• _EXERCISE DIRECTIONS_:
Keeping every character as it is, transcribe the entries below.

Top of THE DATA

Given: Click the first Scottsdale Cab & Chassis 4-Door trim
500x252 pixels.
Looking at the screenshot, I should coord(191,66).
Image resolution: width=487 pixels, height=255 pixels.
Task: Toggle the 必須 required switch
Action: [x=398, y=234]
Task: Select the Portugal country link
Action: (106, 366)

Bottom of THE DATA

• _SOLVED EXERCISE_:
Given: Click the first Scottsdale Cab & Chassis 4-Door trim
500x252 pixels.
Looking at the screenshot, I should coord(191,66).
Image resolution: width=487 pixels, height=255 pixels.
Task: Toggle the 必須 required switch
Action: [x=398, y=234]
Task: Select the Portugal country link
Action: (106, 366)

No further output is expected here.